Иван Супрун - Егоркин разъезд
— Нет.
— А кто?
— Не знаю.
— Кто нес шпалу, говорите! Не скажете — всех поголовно оштрафую.
Рабочие молчали.
— Молчите? Тогда я начну по очереди пытать и по глазам все равно узнаю вора, — пригрозил Самота и стал выбирать, с кого бы начать допрос.
— С меня начинайте. Я вам всю правду скажу, — подал голос со своего топчана Леонтий Кузьмич Тырнов.
— Давай выходи.
Леонтий Кузьмич подошел к столу:
— Моя правда такая: пора бы уж вам, Степан Степанович, прекратить эту канитель, а то ведь стыдно от нее делается.
— Мне не стыдно, я шпалы не нес.
— Работаем мы, — продолжал Леонтий Кузьмич, не обращая внимания на замечания мастера, — весь день на морозе, да если станем еще ночью трястись, то толку от нас никакого не будет — заболеем.
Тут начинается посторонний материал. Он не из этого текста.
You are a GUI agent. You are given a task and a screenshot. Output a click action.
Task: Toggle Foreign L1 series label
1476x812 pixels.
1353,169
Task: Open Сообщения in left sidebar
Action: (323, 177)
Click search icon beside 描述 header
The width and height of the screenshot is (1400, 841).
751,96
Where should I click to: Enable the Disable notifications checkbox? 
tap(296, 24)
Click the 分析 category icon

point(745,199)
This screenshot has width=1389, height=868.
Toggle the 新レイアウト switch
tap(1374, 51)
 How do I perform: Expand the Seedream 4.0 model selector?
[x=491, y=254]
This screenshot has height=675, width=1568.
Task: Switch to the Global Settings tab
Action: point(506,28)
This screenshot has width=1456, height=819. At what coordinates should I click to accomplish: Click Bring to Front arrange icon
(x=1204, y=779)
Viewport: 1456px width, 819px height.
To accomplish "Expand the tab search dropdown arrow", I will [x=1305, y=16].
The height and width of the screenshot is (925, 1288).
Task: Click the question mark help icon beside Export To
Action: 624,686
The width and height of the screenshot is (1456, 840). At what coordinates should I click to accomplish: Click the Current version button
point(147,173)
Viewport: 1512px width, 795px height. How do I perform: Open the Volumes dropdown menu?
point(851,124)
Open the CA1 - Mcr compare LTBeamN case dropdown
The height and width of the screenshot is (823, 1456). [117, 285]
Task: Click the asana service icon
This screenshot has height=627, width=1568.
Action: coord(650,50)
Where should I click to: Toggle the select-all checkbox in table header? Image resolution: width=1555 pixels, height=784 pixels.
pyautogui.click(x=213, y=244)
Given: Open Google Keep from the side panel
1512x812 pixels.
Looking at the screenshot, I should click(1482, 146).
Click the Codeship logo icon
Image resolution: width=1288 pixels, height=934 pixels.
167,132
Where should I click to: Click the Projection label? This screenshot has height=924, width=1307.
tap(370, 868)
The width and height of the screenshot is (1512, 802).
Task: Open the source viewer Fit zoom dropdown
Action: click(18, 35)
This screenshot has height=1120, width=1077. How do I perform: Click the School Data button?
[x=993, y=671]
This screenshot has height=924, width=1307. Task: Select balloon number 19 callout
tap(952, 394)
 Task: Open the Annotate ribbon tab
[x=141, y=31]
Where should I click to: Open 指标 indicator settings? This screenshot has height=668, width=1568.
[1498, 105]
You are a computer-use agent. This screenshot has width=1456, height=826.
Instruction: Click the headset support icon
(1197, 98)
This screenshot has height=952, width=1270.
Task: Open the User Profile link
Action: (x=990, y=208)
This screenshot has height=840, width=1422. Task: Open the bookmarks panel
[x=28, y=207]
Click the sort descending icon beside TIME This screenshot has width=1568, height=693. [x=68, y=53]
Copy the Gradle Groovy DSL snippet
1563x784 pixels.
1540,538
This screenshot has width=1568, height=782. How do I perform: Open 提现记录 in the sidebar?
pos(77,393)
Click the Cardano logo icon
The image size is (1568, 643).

— Не заболеете. На позициях вон люди в снегу лежат, а терпят. Мы в японскую войну тоже…
— Терпят — это верно, — согласился Тырнов, — а только если так дело пойдет дальше, то терпение лопнет и у тех, которые в окопах, и у тех, которые дома.
— Это как же понимать? — насторожился Самота.
— А вы, Степан Степанович, разве не знаете, как? После японской-то войны, в пятом году терпение лопнуло у народа? Лопнуло. Ну вот, так и надо понимать.
— Прекрати свою каторжную речь, сейчас же перестань, — приказал торопливо Самота. Он страшно боялся, когда при нем затевались недозволенные разговоры. — Я тебе про шпалу говорю, а ты про что? Пятый год вспомнил…
— А почему же не вспомнить хорошее, — спокойно сказал Тырнов.
— Хорошее… — Самота выскочил из-за стола, добежал до порога, затем повернулся и топнул ногой:
— Оштрафую всех за шпалу! А до тебя, Тырнов, каторжанская твоя душа, кроме всего прочего, доберутся особо, тебе покажут, как разводить смутьянские разговоры.
После ухода Самоты некоторое время все сидели молча, не двигаясь. Потом Вощин вскинул глаза на Тырнова:
— Ладно ли ты делаешь, Леонтий Кузьмич? Ведь мастер-то и в самом деле может съесть тебя?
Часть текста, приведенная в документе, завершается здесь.